Saved entries
-*-

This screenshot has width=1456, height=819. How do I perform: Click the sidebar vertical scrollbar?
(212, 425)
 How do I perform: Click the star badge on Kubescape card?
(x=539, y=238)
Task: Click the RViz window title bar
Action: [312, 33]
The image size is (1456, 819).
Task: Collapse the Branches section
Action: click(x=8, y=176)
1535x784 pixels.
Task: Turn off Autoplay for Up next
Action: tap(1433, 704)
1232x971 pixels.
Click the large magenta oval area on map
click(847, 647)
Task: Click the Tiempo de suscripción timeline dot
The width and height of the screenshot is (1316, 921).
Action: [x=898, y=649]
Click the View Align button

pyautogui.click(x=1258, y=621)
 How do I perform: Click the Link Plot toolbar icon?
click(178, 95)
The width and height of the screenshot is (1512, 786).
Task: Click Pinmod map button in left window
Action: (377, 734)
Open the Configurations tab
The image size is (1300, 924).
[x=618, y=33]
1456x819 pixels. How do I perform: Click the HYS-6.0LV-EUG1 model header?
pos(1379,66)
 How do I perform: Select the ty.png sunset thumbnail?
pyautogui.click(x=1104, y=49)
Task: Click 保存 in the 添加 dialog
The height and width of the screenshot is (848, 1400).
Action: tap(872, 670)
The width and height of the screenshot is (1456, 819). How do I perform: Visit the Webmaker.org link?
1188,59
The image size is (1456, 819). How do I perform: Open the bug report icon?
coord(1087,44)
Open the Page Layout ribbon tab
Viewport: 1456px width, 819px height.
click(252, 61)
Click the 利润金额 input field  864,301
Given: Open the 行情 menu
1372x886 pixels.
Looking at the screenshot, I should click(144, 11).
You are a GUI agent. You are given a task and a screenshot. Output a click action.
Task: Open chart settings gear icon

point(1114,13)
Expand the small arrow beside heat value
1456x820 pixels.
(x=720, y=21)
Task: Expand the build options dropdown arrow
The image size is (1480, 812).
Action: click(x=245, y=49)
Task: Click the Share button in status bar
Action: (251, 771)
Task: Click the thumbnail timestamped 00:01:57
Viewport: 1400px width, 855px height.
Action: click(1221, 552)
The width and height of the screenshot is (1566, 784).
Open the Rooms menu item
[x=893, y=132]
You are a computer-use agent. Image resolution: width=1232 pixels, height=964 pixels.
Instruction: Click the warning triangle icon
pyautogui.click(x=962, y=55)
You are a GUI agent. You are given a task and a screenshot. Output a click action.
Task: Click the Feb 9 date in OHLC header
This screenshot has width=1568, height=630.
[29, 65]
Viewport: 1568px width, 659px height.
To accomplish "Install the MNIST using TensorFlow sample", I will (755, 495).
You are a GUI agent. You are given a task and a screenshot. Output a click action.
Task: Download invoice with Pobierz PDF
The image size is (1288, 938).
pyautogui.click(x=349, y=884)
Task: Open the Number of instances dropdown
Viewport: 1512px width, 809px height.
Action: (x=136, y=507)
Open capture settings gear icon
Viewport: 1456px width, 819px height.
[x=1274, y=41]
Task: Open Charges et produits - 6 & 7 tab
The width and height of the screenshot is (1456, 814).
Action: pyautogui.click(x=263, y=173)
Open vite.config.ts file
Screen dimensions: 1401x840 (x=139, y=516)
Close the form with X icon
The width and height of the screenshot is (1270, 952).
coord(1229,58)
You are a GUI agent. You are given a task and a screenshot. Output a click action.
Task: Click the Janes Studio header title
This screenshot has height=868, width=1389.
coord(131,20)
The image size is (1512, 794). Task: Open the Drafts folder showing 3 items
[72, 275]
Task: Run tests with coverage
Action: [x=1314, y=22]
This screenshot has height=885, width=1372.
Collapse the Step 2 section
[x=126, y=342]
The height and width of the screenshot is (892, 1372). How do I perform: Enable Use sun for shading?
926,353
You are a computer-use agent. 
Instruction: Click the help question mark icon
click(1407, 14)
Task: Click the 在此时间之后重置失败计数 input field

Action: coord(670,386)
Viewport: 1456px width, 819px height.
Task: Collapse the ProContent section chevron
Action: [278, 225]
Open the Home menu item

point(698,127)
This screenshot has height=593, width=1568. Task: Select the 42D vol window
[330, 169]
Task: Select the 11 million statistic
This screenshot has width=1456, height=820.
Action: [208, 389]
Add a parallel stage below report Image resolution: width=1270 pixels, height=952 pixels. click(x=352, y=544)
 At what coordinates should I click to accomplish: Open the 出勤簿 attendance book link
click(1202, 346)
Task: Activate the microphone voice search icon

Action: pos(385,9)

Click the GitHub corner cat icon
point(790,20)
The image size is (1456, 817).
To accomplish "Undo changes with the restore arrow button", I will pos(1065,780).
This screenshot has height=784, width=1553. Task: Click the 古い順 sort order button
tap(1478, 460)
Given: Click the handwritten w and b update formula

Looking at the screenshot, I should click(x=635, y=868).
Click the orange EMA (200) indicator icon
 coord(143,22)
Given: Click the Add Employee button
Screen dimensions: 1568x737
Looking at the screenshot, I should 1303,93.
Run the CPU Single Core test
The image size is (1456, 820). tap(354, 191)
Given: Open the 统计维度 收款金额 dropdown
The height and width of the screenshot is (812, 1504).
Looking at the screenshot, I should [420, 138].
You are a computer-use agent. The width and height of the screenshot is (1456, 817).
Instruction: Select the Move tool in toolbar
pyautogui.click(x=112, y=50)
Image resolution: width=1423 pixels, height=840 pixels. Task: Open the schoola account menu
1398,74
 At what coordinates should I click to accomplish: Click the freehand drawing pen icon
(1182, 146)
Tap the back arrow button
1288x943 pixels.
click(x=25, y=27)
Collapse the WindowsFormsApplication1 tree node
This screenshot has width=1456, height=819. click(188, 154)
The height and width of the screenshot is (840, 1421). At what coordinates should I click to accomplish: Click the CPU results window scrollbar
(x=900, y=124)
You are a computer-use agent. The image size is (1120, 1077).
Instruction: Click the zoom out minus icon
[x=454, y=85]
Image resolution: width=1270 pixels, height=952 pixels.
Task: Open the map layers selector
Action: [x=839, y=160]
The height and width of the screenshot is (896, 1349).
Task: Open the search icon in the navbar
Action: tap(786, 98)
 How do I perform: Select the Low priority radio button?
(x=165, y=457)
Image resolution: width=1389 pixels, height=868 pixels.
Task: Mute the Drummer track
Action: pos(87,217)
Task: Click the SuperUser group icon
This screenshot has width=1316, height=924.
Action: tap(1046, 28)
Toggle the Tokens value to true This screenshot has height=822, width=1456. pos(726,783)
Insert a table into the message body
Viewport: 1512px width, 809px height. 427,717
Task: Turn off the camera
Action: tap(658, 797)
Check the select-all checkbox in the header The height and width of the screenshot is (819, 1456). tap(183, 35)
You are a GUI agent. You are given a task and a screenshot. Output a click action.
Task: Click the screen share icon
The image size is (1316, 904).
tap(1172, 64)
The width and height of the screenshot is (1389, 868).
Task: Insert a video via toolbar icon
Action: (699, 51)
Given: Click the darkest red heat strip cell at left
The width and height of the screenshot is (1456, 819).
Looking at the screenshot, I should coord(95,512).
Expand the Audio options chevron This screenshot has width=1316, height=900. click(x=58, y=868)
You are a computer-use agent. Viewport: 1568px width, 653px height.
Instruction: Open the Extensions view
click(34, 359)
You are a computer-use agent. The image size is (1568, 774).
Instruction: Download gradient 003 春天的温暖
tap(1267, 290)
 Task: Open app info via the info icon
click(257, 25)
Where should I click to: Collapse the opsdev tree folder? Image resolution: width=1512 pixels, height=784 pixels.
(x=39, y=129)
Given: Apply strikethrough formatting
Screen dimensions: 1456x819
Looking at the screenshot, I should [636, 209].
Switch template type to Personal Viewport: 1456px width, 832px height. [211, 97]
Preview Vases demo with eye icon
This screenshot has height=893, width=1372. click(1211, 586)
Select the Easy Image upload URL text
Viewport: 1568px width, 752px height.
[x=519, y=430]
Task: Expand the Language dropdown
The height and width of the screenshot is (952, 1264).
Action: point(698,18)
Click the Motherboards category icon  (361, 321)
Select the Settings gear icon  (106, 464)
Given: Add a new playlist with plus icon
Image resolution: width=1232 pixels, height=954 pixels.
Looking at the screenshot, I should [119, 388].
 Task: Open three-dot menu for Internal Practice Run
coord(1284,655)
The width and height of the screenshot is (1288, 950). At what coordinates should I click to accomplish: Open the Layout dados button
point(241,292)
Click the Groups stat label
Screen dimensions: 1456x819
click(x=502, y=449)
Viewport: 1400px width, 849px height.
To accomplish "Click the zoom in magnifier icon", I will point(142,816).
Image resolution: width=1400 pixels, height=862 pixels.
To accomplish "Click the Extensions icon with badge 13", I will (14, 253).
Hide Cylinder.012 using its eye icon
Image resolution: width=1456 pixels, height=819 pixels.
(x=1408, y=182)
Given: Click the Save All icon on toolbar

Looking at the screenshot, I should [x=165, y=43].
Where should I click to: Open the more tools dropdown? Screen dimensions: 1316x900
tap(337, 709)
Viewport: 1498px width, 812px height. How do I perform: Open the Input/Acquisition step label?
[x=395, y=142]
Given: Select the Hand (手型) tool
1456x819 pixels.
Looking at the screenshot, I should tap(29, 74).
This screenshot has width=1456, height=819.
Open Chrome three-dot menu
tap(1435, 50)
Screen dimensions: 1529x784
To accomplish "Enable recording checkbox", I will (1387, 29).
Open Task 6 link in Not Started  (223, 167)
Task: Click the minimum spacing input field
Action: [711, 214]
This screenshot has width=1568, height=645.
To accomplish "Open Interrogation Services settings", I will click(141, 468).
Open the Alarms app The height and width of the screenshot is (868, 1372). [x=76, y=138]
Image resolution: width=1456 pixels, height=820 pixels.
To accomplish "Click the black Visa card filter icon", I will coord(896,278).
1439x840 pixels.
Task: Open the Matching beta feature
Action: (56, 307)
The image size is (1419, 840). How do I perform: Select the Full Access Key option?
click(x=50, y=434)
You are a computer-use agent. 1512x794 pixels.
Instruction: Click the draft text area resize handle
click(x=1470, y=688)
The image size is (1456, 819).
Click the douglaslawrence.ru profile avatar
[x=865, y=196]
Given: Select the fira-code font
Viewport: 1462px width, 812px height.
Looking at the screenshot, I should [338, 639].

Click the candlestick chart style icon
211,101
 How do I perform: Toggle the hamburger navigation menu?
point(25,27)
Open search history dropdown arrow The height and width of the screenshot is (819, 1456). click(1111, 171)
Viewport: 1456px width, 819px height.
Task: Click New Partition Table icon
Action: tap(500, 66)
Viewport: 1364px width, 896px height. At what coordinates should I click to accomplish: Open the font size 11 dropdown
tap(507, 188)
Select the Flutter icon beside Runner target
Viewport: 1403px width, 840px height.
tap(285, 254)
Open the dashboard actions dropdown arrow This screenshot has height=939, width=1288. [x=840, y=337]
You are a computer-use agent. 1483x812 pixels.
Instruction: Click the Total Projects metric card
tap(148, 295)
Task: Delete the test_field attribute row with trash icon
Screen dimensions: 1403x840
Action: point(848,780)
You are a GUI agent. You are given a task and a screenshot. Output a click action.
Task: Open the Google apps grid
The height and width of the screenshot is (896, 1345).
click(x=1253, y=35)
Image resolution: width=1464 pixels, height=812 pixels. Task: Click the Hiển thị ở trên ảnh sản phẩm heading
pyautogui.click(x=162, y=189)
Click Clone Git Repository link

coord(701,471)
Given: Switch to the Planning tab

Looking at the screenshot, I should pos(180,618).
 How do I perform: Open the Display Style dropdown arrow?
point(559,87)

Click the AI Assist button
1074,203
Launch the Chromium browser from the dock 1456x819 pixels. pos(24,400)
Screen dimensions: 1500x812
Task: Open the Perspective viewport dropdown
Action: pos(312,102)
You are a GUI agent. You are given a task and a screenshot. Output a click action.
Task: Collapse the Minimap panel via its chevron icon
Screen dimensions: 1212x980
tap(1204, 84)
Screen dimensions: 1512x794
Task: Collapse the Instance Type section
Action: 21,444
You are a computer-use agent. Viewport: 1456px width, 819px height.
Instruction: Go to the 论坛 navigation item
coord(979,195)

-*-

Among the lines above, find those with the word "value" and list them.

Expand the small arrow beside heat value
Toggle the Tokens value to true This screenshot has height=822, width=1456. pos(726,783)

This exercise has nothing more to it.